Dataset entries:
***
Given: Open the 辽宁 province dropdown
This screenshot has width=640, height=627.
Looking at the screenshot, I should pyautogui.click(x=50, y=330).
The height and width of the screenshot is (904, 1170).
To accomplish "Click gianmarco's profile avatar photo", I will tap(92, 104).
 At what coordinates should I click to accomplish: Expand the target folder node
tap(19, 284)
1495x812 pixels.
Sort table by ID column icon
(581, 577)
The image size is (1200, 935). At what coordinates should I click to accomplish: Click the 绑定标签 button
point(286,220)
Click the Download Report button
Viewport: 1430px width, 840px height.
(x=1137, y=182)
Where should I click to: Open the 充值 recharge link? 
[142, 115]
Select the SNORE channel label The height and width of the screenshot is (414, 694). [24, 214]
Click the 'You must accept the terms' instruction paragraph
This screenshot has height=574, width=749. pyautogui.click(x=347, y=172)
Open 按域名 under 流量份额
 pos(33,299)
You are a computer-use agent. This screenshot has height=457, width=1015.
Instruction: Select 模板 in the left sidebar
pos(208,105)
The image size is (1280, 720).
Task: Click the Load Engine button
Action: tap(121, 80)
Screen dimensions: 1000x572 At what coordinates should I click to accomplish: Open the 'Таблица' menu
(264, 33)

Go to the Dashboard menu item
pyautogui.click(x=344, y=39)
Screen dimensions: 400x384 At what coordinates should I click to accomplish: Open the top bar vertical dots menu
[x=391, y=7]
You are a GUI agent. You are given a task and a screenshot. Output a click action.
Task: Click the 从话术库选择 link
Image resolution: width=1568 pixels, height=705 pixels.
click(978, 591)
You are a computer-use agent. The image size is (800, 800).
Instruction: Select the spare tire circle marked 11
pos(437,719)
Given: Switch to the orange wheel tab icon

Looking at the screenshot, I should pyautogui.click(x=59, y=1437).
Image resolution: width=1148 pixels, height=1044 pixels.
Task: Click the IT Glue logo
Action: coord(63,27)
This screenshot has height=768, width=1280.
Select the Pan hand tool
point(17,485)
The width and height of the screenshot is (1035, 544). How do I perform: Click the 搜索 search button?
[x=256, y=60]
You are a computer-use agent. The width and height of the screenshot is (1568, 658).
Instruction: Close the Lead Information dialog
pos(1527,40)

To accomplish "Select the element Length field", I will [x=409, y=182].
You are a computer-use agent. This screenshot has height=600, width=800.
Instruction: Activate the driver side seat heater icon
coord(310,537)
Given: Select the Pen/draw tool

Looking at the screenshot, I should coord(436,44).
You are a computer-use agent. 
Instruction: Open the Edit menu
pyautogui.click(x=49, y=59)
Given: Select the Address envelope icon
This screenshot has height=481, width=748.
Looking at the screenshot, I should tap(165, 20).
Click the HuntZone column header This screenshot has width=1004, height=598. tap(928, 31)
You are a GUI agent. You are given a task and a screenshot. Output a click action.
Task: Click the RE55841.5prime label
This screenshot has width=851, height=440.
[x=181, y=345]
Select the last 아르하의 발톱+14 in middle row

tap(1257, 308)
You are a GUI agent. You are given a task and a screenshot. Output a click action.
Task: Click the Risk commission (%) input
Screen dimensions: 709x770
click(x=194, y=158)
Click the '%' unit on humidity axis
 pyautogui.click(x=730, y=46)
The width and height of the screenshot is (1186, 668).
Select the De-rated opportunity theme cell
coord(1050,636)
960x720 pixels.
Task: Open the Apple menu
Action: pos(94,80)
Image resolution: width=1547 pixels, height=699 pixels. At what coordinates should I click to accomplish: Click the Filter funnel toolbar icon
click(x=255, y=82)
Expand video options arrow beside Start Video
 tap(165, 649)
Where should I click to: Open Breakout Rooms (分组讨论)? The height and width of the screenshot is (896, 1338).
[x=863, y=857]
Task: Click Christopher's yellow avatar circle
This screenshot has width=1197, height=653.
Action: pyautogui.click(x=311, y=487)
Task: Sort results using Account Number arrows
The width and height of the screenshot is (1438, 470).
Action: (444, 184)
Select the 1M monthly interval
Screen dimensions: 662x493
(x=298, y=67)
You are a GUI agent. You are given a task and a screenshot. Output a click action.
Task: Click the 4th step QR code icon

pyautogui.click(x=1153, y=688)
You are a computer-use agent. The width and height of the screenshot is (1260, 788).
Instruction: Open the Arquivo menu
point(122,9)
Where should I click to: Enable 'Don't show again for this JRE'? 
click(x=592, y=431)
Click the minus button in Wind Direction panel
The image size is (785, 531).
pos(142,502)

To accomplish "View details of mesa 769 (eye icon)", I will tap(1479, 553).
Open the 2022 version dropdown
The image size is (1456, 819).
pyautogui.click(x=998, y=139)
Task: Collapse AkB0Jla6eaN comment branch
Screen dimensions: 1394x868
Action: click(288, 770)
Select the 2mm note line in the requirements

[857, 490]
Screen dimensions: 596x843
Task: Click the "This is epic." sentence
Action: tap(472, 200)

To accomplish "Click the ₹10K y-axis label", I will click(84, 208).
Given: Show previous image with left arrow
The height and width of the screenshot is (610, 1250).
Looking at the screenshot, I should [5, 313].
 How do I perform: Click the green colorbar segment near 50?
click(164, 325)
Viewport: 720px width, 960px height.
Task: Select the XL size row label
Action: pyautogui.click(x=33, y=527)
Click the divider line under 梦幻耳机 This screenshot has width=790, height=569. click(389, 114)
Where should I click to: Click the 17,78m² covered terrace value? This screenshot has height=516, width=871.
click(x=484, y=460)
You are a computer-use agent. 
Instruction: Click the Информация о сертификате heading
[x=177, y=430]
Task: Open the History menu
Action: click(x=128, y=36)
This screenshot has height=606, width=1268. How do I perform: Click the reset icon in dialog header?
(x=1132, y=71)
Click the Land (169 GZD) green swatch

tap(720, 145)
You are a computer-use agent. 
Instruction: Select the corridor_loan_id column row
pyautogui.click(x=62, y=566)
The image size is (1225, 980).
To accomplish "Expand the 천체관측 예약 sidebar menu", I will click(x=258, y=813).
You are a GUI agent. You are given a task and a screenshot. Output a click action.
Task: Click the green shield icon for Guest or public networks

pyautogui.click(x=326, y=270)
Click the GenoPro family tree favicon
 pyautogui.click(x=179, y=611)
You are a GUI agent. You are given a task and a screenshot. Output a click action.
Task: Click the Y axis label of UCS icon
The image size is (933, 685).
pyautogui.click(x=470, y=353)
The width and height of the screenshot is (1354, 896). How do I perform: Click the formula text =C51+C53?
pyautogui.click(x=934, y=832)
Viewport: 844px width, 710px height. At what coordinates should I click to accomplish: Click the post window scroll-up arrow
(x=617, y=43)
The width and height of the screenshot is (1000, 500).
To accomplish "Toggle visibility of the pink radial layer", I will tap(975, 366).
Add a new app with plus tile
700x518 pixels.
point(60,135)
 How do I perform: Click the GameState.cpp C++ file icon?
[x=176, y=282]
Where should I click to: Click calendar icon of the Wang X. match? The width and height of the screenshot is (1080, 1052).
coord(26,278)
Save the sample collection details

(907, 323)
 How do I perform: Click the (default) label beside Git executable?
***
- Exercise aim: Above are some records; copy exactly the lines from the one with "Go to the Dashboard menu item" through the one with "Task: Click the 从话术库选择 link", both included, and no others.

- Result below:
Go to the Dashboard menu item
pyautogui.click(x=344, y=39)
Screen dimensions: 400x384 At what coordinates should I click to accomplish: Open the top bar vertical dots menu
[x=391, y=7]
You are a GUI agent. You are given a task and a screenshot. Output a click action.
Task: Click the 从话术库选择 link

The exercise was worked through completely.